Trecho do documento
--

O José, até hoje peregrina pelo mesmo lugar. Andar inalterado e sempre de branco, corpo inteiro, talvez, por promessa, continua de branco, creio que tenha hoje 80 anos. Este bem discreto, palavras dele saem no anzol ou a lanço. O ritmo do passo denuncia a falta de pressa. Para ele não há urgência. Dedicou-se aos matutos com suas endemias crônicas. Baços gigantes, olhos amarelados, indolentes nos movimentos – eram os portadores da malária de repetição. Ele não se vexava dos soros amarelos e negros, sempre coloridos nos seus extremos, as cores dos soros, reforçados em coquetéis de vitaminas, gotejavam para sempre. E depois andavam para frente e para trás para completarem sempre o circuito da vida e da morte.
Damião devia ter cinqüenta anos (talvez), bonito, tudo miserável por ali, só ele era nobre. Cabelos brancos, lisos, vestido num prontuário médico, um carro de luxo à porta, terra de chão poeirento ou lamaçal extremo. O doge dart, modelo de 1969, vermelho, lindo e maravilhoso patinava nos seus extremos. Além do mais, Damião era branco, bonito, cortês, elegantíssimo, verdadeiro galã de cinema. Bebia uísque. Os outros bebiam pinga. Ninguém sabia a sua origem. Nem se solteiro ou casado. Outra qualidade de príncipe – as poucas mulheres solteiras, ou casadas que eram interessantes, mesmo a distância “adoravam” o Damião. Também pudera. Mesmo sendo um charlatão, que hoje, poderia ser considerado perigoso, eu ali, bem perto, seu vizinho, não o denunciei em nenhum momento. Ele tinha direito adquirido. Eu teria que esperar. E esperei.
Belmira, separada, mãe de 8 filhos, que sempre foi mãe e pai, tocava a vida na farmácia e nos fundos tinha alguns leitos para internar as pessoas da sua confiança. Bem sabida, cheia de netos, desbocada, tipo “boca-suja”, mas, ainda, dava um bom caldo. Aqui e ali ficava caída por alguns PMS que eram destacados pra cá, como que por punição. Sabe como é que é – ninguém é de ferro. E assim o tempo passou nesta mistura de fisionomias, procedimentos e cores numa Ariquemes vilarejo perdido e desalentado. Onde o único médico (que era eu) perdia feio para os tradicionais tratadores das doenças da região. E me contentava em matar pium nos braços e testa.
Belmira não tinha nojo de paciente com hepatite. Ela me demonstrou isto. O paciente dela, cor de açafrão, engolia algumas colheradas de sopa e ela terminava a sobra no mesmo prato e colher. Comia e bebia. Beijava se fosse preciso. Nada de luva. Limpava vômito com a mão limpa. E ainda falava: - “tá vendo? Não pego doença nenhuma. Hepatite não pega em ninguém”.
Eu ali, desmilinguido, sentado à porta do meu barracão de madeira, que se chamou e ainda chama Hospital São Francisco, que parecia mais um São Sebastião, longe de casa e flechado no peito, só com um diplominha sem fé nas mãos, que ninguém valorizava e com clientela quase zero. Os outros sim tinham prestígio do tempo, vida na lida e sabiam conversar a língua do homem da floresta.
Cá, dentro de mim, pensei – vou-me embora. Consegui emprego no “Governo do Território” e fiquei. Fiquei esperando o povo chegar. O povo diferente de todo lugar. No barracão, quase nada de serviço. Tinha que me mostrar para tirar a cisma do povo. Então, apareceu a mulher do André, a Maria, que a Belmira não conseguiu fazer o parto. Apresentação de ombro. Sem autoclave, sem estufa, mulher nas últimas, estrada de chão para Porto Velho, sem carro, sem ônibus, falei – é a guerra. Vou operar. Botei a ferragem no formol, pano e tudo. E parti para o serviço. Salvei a Maria e a filha Raiana que deve ter hoje 33 anos de idade. Depois deste ato fantasmagórico passei a entender que em todo lugar há sempre a mão de Deus.

--

Dados disponíveis
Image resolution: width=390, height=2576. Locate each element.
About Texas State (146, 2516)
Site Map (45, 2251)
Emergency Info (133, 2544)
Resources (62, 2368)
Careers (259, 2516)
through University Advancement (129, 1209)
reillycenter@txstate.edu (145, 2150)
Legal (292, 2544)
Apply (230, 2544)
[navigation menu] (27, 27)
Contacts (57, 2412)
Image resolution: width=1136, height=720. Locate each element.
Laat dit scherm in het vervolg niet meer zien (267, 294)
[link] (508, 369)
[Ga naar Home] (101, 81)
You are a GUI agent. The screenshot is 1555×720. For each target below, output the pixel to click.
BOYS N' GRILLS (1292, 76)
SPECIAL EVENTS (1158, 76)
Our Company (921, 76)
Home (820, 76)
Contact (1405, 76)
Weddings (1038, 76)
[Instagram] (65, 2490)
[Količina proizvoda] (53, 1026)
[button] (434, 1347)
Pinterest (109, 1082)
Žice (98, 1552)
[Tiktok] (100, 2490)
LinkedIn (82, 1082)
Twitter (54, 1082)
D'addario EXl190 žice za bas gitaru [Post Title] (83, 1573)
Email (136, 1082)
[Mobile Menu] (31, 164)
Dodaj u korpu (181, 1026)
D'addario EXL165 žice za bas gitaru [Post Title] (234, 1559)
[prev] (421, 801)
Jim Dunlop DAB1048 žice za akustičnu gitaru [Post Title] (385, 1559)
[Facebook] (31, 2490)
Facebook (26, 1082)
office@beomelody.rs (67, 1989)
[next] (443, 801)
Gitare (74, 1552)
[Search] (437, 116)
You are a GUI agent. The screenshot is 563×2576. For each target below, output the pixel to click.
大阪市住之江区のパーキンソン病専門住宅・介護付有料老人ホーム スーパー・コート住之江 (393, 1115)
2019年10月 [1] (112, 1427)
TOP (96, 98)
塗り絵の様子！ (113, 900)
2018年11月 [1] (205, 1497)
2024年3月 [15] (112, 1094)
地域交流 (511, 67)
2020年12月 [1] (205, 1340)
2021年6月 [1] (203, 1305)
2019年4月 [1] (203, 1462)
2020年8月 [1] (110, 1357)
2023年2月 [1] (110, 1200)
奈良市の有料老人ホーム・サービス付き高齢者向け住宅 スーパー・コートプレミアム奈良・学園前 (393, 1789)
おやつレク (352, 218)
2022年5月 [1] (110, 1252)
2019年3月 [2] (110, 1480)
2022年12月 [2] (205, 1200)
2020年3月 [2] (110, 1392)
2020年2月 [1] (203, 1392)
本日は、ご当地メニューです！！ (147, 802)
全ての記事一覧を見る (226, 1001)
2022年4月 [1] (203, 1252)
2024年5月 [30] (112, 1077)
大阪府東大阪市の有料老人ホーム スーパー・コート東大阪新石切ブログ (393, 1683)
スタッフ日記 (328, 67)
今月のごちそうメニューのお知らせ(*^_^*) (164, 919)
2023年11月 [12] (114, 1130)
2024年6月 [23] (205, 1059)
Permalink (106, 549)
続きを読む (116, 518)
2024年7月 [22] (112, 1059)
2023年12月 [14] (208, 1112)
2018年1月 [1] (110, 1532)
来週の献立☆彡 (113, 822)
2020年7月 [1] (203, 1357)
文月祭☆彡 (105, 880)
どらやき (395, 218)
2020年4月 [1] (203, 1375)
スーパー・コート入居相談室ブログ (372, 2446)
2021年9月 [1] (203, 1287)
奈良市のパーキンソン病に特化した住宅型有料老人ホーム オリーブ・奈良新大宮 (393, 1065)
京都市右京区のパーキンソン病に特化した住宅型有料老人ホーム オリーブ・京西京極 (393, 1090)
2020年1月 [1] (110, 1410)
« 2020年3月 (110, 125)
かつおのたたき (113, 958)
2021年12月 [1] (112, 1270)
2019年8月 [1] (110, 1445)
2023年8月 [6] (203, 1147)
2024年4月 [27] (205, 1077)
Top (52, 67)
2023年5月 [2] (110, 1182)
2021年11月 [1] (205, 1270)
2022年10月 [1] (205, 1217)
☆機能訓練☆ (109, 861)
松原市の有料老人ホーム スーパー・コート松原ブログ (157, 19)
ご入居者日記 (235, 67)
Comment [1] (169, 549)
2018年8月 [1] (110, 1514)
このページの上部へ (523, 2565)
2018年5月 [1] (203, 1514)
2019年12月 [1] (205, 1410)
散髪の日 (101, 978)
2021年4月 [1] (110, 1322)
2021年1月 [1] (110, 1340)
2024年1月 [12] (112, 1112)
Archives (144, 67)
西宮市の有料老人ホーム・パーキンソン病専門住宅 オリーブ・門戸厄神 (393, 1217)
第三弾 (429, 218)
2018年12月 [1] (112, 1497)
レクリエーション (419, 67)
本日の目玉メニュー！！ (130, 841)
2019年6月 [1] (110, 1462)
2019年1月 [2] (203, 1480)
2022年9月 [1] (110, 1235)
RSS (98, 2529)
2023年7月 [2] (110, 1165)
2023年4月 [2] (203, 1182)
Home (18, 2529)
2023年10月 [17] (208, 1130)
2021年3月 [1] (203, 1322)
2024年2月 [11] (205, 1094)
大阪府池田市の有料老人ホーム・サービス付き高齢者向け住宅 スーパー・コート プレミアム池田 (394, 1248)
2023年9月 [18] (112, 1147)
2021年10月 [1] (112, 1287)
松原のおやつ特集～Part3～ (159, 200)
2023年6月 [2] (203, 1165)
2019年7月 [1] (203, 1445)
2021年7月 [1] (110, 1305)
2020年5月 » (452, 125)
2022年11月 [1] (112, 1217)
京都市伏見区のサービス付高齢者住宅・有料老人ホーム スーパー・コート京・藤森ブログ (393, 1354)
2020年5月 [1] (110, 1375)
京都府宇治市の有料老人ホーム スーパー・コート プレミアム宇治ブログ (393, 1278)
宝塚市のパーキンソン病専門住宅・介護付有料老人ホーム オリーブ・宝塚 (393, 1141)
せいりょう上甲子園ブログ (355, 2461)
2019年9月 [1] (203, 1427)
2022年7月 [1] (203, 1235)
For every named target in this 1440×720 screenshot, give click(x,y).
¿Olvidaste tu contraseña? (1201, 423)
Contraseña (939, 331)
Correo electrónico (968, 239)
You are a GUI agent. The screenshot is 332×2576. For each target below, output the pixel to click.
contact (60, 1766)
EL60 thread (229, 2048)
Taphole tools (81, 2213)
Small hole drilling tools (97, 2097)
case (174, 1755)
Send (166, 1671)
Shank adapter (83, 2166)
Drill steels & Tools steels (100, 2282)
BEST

--

No trecho do documento, qual é o nome do barracão de madeira? As entradas não têm nenhum papel nesta atividade.

Resolução comentada
O barracão se chamou, e ainda se chama, Hospital São Francisco.